Confusion on how to run processes in parallel

scheng5134 · December 8, 2022, 7:21am

I’m running into a problem where I don’t know how to tell root to run some for loops in parallel threads.
Currently my code

Grabs a data file with a TTree called “Data_R”
Assigns a variable “rt” to hook onto the “Time” branch values
Then loops through the data where I just try to find the time difference between adjacent counts.

But I want it to

Grabs a data file with a TTree called “Data_R”
Assigns a variable “rt” to hook onto the “Time” branch values
Splits the dataframe down into 6 pieces (if someone knows a better way to do this please let me know)
Then loops through the separated data pieces where I just try to find the time difference between adjacent counts on individual threads and ideally lower the processing time.

Currently the code looks like

TFile *g0 = new TFile(fname.Data());
TTree *kListData = (TTree*)g0->Get("Data_R");
ULong64_t rt{0};
kListData->SetBranchAddress("Time",&rt);
ROOT::RDataFrame data("Data_R",fname.Data());

auto Task1 = data.Range(0*count/6,1*count/6);
auto Task2 = data.Range(1*count/6,2*count/6);
auto Task3 = data.Range(2*count/6,3*count/6);
auto Task4 = data.Range(3*count/6,4*count/6);
auto Task5 = data.Range(4*count/6,5*count/6);
auto Task6 = data.Range(5*count/6,6*count/6);

for (Long64_t i = 0; i < kListData->GetEntries(); i++)
{
	kListData->GetEntry(i);
	double r1 = rt;
	double diff = 0;

	kListData->GetEntry(i+1);
	diff = (rt - r1);
}

I’m not sure how to tell root to run the for loop for each of the “Task” dataframe on a individual thread. Can anyone tell me how?

Please read tips for efficient and successful posting and posting code

ROOT Version: Not Provided
Platform: Not Provided
Compiler: Not Provided

eguiraud · December 8, 2022, 10:54am

Hi @scheng5134 ,

in your example code you are creating an RDataFrame object but then you are not using it to loop over the data: you do that by directly calling GetEntry on the TTree.

RDataFrame parallelizes work internally by splitting the dataset as it sees fit and then execute the operations you register on it for every dataset chunk. You can find more information in the RDF user guide.

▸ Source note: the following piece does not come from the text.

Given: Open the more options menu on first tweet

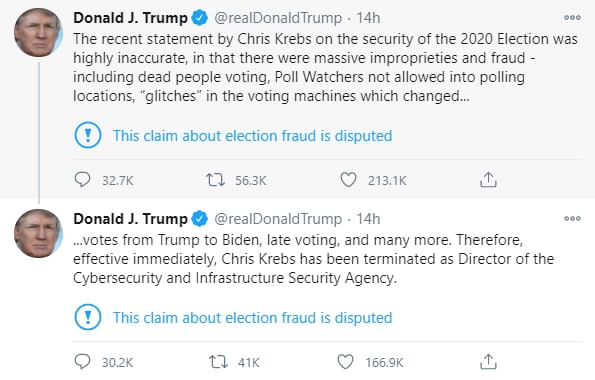Looking at the screenshot, I should point(572,17).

If you want/need to be in control of how the dataset is split, your best bet is to use TThreadExecutor or another multi-thread (or multi-processing) scheduling mechanism and schedule, on different threads, the processing of each dataset split. The most important thing you have to take care of is that every thread must open and close its own TFile and use a different copy of the TTree extracted from the thread-local TFile.

Cheers,
Enrico

system · December 22, 2022, 10:55am

This topic was automatically closed 14 days after the last reply. New replies are no longer allowed.